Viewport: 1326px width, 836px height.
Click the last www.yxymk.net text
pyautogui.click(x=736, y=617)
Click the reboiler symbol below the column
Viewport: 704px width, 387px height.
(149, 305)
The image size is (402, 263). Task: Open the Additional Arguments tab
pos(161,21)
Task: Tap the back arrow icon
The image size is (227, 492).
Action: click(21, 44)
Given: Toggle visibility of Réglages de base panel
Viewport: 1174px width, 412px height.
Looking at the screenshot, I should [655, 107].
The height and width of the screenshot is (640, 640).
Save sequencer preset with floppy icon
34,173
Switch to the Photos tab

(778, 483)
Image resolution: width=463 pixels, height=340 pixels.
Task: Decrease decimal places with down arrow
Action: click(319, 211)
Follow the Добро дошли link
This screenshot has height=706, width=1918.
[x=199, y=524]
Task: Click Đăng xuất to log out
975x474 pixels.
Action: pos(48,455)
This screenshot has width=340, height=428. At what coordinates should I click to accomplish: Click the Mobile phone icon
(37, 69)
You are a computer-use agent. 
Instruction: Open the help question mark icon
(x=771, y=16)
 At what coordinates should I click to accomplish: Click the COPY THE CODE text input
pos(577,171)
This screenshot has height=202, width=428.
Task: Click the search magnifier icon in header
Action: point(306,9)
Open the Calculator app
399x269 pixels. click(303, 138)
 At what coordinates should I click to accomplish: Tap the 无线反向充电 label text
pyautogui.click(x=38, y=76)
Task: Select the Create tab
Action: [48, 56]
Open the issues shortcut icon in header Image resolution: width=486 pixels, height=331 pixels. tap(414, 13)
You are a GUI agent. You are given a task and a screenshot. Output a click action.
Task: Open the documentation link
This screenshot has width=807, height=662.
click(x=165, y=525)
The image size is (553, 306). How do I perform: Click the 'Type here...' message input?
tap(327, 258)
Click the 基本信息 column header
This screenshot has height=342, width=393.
——————
Gather each line in the data that holds the string "agent".

You are a computer-use agent. 
You are a GUI agent. You are given a task and a screenshot. Output a click action.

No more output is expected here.